We also have it sweet and with chocolate.
This is called champorado and is our version of chocolate rice pudding. It’s traditionally eaten at breakfast time, sometimes with a side of dried, salted fish. It may seem strange to the uninitiated to have chocolate rice pudding with dried fish. I can’t actually comment because I haven’t tried the combination, but rest assured that if I do I will report back here. Until then, it’s enough for me that eating chocolate for breakfast figures into my culture and I’m more than grateful for that 🙂
There are loads of champorado mixes available at the supermarkets but I decided to make it from scratch using the loot C had brought back for me from his business trip to Naga City. First I used the native tablea (chocolate tablets made of local crushed cacao) as my chocolate flavoring, a more traditional ingredient than the commonly used cocoa powder that you find in a lot of champorado today. Then, since chocolate and coconut are a popular pairing, I thought of topping the champorado with some of the coconut jam with pili nuts and sprinkling a few candied pili nuts over the whole mess. Finally, instead of making the champorado with water as it is typically done, I decided to use milk, and not just any milk, carabao’s milk. Carabao’s milk has a higher fat content than cow’s milk, making it richer and creamier, and upping the ante for milk-based puddings and desserts.
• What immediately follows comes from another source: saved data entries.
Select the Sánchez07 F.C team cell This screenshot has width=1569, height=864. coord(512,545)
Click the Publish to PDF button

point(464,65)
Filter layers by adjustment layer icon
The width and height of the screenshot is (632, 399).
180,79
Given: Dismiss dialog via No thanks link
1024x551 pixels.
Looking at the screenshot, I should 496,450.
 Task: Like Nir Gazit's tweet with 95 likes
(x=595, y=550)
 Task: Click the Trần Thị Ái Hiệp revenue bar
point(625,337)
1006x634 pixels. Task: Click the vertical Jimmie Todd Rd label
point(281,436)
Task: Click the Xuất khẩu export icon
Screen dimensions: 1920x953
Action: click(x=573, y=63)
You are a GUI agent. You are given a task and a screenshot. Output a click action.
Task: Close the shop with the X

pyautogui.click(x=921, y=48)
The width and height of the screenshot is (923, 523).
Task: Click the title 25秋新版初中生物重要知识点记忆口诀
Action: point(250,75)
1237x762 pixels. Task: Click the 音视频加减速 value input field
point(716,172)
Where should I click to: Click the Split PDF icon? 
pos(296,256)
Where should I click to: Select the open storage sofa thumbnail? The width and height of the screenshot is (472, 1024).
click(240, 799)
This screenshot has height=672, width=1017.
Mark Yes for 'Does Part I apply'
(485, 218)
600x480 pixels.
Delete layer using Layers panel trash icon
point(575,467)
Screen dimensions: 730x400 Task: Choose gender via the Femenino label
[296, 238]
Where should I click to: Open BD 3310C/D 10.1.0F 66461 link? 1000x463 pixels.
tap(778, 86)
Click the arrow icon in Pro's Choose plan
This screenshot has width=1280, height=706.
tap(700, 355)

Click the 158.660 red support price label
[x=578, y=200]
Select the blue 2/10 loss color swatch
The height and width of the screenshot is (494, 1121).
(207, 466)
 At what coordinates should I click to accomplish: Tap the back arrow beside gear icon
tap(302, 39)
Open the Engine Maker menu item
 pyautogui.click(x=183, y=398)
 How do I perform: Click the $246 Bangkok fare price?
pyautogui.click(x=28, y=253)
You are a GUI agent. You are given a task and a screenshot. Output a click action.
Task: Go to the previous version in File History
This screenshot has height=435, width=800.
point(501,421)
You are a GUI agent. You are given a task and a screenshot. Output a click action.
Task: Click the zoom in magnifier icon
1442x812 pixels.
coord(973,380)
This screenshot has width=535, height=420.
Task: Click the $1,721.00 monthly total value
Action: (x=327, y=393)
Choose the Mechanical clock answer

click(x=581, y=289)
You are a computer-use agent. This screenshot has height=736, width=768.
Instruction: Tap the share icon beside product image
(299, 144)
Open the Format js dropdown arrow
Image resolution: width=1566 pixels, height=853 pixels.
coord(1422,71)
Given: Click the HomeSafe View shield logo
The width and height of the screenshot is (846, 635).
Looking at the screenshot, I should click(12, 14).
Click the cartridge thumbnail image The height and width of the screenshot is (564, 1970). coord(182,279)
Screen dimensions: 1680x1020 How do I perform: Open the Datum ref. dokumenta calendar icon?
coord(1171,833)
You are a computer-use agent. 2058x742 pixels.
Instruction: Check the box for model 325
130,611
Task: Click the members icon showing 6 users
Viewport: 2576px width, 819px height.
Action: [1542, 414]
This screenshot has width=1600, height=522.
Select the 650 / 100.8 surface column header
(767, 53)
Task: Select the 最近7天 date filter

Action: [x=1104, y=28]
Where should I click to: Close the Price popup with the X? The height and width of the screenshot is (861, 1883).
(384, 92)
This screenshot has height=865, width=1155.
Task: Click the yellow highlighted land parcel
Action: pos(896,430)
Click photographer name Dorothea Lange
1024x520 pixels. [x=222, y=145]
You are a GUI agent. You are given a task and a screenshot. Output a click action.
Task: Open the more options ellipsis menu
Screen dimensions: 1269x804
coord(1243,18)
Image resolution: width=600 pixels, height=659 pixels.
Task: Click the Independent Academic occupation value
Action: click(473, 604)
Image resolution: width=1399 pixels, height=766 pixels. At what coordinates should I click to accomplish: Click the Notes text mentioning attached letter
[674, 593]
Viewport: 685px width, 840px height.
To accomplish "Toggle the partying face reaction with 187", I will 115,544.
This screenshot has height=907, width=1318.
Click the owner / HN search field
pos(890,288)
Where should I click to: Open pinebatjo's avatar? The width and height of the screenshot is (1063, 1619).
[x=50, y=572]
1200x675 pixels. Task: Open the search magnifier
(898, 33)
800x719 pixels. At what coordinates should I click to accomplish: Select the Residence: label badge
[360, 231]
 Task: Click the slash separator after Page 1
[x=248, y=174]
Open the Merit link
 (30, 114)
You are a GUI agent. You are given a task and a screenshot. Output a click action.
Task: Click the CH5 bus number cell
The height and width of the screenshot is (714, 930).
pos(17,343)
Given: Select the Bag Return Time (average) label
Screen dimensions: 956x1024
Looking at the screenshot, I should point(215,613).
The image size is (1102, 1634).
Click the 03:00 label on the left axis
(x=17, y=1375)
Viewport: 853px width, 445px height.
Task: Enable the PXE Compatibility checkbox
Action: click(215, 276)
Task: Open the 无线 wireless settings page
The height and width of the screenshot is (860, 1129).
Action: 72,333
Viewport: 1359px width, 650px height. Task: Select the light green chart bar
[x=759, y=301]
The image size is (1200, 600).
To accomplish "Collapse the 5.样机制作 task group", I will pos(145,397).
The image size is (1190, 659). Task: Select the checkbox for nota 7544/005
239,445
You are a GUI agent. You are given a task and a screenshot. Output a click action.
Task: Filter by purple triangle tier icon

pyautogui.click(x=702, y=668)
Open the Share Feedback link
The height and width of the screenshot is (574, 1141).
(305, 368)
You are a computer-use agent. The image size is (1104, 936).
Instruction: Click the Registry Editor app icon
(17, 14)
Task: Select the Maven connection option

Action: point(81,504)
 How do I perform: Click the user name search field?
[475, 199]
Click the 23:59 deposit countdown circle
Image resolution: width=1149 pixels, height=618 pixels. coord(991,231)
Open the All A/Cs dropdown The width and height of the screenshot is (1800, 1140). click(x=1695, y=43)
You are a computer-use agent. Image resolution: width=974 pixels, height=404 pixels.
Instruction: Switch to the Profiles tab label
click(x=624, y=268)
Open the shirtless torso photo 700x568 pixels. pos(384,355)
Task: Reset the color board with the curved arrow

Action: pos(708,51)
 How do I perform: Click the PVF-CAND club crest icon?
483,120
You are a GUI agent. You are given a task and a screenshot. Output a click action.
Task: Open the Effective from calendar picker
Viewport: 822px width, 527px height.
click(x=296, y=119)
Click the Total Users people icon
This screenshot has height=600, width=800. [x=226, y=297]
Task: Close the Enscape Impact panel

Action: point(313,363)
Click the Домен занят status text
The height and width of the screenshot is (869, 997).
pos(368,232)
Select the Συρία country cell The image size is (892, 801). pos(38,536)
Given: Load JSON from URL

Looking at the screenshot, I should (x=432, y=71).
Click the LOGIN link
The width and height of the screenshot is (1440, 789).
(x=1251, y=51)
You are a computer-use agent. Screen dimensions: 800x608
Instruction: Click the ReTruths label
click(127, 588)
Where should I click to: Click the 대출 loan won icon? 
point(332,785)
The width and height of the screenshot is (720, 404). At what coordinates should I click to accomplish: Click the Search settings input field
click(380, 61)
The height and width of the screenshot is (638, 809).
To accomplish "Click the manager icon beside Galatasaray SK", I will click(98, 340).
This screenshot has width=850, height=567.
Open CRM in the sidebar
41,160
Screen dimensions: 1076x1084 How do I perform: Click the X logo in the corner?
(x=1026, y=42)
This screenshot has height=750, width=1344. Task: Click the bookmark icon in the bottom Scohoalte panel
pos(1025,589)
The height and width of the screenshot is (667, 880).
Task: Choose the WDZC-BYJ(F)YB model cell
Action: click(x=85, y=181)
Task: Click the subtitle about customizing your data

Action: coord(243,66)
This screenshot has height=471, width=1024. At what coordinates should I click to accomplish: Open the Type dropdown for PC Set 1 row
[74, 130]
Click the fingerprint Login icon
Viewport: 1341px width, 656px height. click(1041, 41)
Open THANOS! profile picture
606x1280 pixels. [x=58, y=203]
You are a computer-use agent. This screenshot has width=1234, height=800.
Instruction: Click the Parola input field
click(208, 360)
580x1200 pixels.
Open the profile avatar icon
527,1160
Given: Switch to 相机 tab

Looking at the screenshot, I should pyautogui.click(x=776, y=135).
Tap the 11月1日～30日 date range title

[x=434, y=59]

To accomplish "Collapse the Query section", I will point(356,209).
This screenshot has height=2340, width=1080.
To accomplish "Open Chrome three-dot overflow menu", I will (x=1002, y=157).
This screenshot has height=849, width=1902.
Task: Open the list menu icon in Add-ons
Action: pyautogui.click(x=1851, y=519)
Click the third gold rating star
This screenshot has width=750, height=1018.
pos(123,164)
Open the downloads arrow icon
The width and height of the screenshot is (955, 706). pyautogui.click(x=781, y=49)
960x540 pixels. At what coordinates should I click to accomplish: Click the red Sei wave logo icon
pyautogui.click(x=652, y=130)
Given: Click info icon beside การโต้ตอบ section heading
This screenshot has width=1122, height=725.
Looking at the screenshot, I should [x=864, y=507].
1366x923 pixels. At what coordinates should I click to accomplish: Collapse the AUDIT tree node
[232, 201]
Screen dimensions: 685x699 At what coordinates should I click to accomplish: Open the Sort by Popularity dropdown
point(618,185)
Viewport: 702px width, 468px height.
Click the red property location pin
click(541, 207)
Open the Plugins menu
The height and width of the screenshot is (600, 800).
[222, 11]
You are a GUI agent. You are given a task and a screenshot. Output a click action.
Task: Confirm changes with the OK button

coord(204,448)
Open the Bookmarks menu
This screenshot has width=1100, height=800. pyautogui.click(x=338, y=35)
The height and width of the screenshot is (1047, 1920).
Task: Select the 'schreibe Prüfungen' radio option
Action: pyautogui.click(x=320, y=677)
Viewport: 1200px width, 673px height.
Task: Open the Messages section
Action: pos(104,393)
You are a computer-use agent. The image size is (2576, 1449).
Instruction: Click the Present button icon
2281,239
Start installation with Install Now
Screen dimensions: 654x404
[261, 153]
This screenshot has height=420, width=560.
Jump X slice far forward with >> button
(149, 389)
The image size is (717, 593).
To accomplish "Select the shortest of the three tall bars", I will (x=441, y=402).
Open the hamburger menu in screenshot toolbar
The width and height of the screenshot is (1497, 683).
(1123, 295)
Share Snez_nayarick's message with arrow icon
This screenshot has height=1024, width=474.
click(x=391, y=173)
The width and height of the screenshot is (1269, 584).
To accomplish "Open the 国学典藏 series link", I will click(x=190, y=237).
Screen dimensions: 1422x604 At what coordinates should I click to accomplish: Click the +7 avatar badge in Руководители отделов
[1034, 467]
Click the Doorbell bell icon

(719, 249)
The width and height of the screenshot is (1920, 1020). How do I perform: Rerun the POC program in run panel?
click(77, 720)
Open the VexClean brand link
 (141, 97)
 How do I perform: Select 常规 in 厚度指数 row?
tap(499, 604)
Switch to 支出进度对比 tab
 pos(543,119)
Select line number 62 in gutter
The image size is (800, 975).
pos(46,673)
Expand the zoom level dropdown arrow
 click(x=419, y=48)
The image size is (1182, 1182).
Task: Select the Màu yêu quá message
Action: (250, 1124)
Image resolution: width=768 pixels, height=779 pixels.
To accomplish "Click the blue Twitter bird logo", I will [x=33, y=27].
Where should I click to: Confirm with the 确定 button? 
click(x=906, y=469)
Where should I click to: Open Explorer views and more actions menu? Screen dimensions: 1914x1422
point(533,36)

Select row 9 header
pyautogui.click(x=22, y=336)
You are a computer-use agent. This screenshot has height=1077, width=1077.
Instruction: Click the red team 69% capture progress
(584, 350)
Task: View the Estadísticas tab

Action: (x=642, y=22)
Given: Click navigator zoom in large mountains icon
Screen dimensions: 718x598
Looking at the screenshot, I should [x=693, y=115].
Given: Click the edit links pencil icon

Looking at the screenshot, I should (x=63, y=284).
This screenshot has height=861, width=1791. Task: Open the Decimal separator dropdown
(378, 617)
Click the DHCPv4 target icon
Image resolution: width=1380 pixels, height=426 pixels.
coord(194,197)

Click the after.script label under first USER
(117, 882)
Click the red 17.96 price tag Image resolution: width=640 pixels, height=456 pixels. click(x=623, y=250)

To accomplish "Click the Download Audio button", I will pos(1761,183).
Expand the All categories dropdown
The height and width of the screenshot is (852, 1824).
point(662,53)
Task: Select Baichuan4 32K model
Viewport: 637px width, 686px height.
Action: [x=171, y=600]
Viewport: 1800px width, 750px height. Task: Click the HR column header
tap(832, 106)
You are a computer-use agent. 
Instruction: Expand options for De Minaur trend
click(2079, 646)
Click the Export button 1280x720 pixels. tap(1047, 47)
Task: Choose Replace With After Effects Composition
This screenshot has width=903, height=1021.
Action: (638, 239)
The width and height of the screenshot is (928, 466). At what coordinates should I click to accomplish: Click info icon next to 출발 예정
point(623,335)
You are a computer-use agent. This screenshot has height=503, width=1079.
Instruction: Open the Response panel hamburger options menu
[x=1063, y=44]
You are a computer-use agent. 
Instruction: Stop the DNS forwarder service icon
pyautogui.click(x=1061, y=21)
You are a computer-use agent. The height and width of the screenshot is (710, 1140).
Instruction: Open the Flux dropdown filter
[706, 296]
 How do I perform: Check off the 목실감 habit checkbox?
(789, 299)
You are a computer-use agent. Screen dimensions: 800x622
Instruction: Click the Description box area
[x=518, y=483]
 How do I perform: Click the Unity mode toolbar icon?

Carabao’s Milk Champorado with Cocojam and Pili Nuts
- ½ cup malagkit rice (this is our local glutinous rice which we use for sticky rice sweets, I think rice you would use for risotto would work as well, although I’m not certain as I haven’t tried that yet)
- 2-3 cups carabao’s milk (start with 2, then add if the mixture becomes too dry for your tastes)
- 4 tablea (just under an ounce each)
– Place the 2 cups milk and the rice in a saucepan and cook until rice is almost done, stirring regularly.
– In another smaller saucepan, melt tablea in some of the extra milk.
– When rice feel almost done, add chocolate mixture and keep stirring until rice is soft, adding more milk when necessary (this will depend on how soupy or sticky you want it…I like it really thick)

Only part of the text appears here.